FDA on Switching Studies to Demonstrate Interchangeability: Don’t Bother, We’re Convinced

A draft guidance by the US Food and Drug Administration signals the agency’s admission that the data on biosimilar switching is now comprehensive and persuasive. If these draft recommendations  are unchanged in the final guidance document, expensive biosimilar switching studies will no longer be needed for a manufacturer seeking the interchangeability designation.

Is everyone as dizzy as me?

The draft guidance, which calls for public comments by September 20, 2024, updates the original FDA guidance on interchangeability, which was published May 2019.

In its press release, the FDA stated, “Since publication of the Interchangeability Guidance, experience has shown that for the products approved as biosimilars to date, the risk in terms of safety or diminished efficacy is insignificant following single or multiple switches between a reference product and a biosimilar product. Accordingly, FDA’s scientific approach to when a switching study or studies may be needed to support a demonstration of interchangeability has evolved.” 

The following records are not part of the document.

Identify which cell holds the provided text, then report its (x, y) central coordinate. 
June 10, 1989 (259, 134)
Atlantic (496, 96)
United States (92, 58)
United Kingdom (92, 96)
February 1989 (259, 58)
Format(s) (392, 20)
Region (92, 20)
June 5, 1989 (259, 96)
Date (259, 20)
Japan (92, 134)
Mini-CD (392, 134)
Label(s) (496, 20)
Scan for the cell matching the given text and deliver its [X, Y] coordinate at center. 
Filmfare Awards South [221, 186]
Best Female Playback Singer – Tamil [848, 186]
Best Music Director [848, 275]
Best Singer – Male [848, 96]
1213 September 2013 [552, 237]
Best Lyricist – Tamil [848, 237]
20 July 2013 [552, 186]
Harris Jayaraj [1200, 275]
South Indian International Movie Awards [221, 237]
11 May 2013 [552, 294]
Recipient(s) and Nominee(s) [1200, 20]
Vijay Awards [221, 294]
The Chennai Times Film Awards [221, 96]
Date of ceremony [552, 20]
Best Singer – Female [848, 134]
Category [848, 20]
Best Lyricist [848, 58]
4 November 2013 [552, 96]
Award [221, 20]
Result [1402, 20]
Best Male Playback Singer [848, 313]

As we’ve reported many times, the interchangeability designation has been fraught with confusion, much of which was based on industry misinformation or decisions from the FDA itself. First, the FDA has never required switching studies from all manufacturers seeking the interchangeability designation; the agency has had the authority to waive switching study requirements on a case-by-case basis. In fact, only 7 of the 13 drugs earning the designation were required by the FDA to be subject to switching studies for that purpose. The ones that were not required were VEG-F inhibitors for intravitreal administration and insulin glargine.

Second, granting interchangeability designation, which was only created to allow for automatic substitution at the pharmacy, to ranibizumab and aflibercept products is strange (to say the least). These two products are medical benefit–covered buy-and-bill agents predominantly, and thus are not dispensed by pharmacies. Perhaps the interchangeability designation was granted by the FDA to help convince ophthalmologists and retinal specialists of the quality of the product. This, however, is a direct affront to the campaign against disinformation that the FDA has fought for several years: Interchangeable biosimilars are of no better efficacy or safety than conventional biosimilars.

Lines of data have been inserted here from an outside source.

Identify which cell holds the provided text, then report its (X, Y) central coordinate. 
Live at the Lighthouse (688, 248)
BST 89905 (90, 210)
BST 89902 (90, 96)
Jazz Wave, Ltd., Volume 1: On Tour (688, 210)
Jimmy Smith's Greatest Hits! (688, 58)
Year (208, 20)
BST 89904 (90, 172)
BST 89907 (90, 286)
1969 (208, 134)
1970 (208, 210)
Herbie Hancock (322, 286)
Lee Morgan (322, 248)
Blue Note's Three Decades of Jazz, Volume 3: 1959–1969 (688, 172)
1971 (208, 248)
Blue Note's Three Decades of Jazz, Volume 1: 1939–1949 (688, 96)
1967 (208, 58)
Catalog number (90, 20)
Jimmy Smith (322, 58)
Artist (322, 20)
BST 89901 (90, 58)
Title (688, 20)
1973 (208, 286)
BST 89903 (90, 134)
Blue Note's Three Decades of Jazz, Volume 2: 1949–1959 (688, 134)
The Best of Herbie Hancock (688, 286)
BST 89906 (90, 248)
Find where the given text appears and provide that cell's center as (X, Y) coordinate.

Third, the exclusivity provision of the interchangeability designation is clear as mud, and has been the subject of biosimilar maker confusion since its initial guidance on the topic was released. Even today, manufacturers are unsure when exclusivity for a product begins and when it ends. The FDA itself just granted the designation to two aflibercept products on the same day, which seems to defy the concept of exclusivity itself!

Finally, the FDA has signaled its own desire that the interchangeability designation be removed by Congress. Its seems to be coming around to thinking, as Europe does, that any approved biosimilar is interchangeable with the reference product, without significant risk of negative outcomes.

In March, the Biden Administration’s 2025 fiscal year budget proposal included the removal of the designation. If the budget is approved, the final updated guidance on interchangeability will be a moot point.

Seemingly, the agency has leaned toward requiring switching studies on products in new biosimilar drug categories, like denosumab and ustekinumab. The strategic issue for manufacturers is that these studies must be designed, approved, and initiated years in advance of biosimilar approval. If you were in a drug maker’s shoes today, and were semi-interested in obtaining the designation for a Keytruda® biosimilar candidate, what would you do?